Functional characterization of the C-terminus of the human ether-à-go-go-related gene K(+) channel (HERG).

1. In the present study the functional role of the C-terminus of the human ether-à-go-go-related gene K(+) channel HERG was investigated using a series of C-terminal deletion constructs expressed in Xenopus oocytes. 2. Constructs with deletions of 311 or more amino acid residues failed to form functional channels. Truncation by 215 amino acid residues or fewer had no discernable effects on channel activity. Truncation by 236 or 278 amino acid residues accelerated deactivation, and caused a faster recovery from inactivation. 3. In high extracellular K(+), channel deactivation of HERG results from the binding of the N-terminus to a site within the pore.
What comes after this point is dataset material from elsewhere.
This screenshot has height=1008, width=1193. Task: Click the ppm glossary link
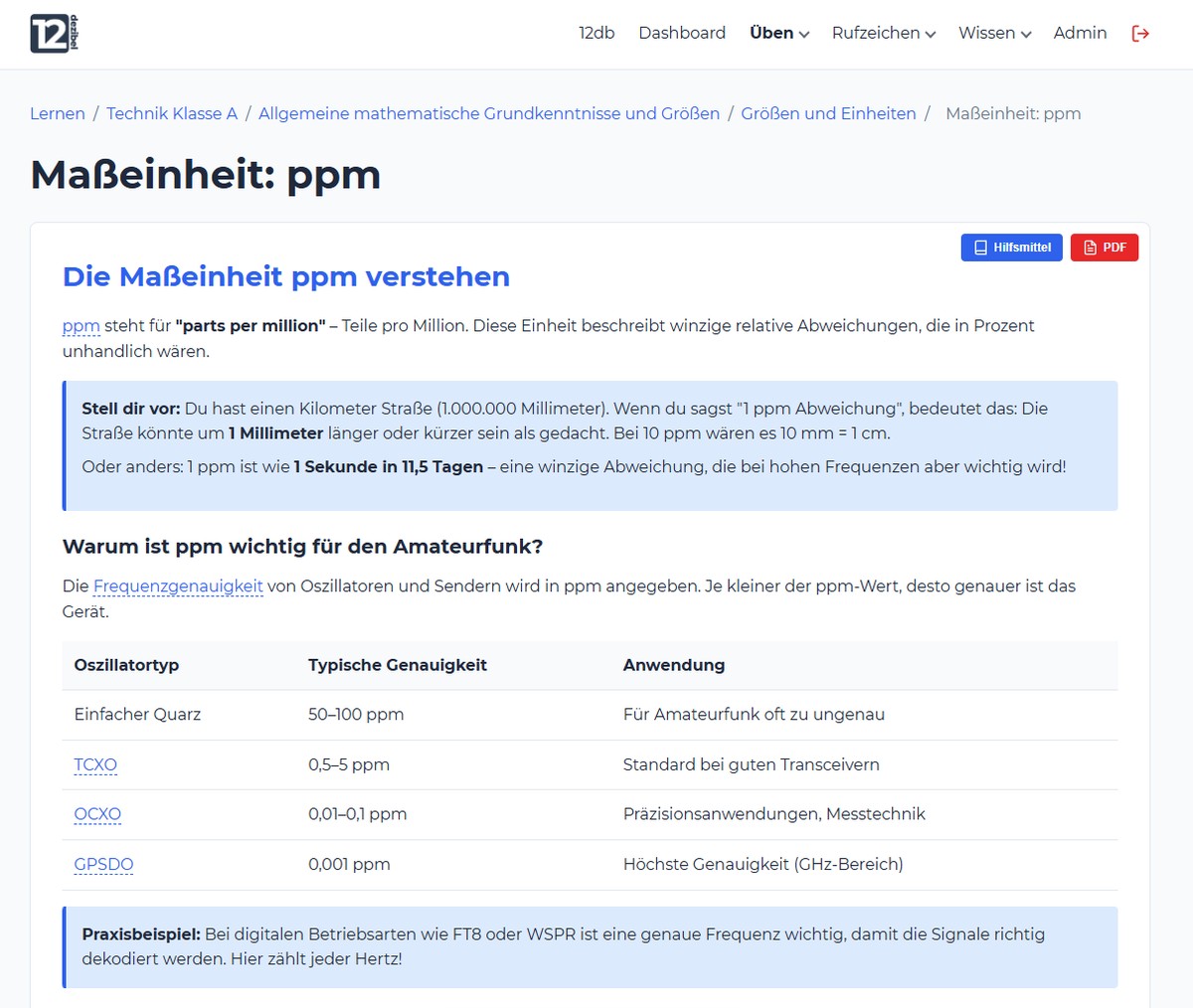81,325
This slows channel deactivation by a knock-off mechanism. Here, it was shown that C-terminal deletions also abolished this effect of high extracellular K(+). Mutants containing deletions in both the N- and C-termini deactivated with rates similar to those observed in individual deletion mutants. 4. In contrast, experiments with double-deletion constructs showed additive effects of the N- and C-termini on the voltage dependence of activation, and on the kinetics of inactivation and recovery from inactivation. The reduction of inactivation in these mutants contributed to an increase in peak current amplitude. 5. These results indicate that residues within the C-terminus of HERG play a role in channel expression as well as in most aspects of channel gating. The regulation of channel deactivation is likely to be mediated by an interaction with the N-terminus, but the regulation of the voltage dependence of activation, and of rate processes associated with inactivation, does not require the N-terminus.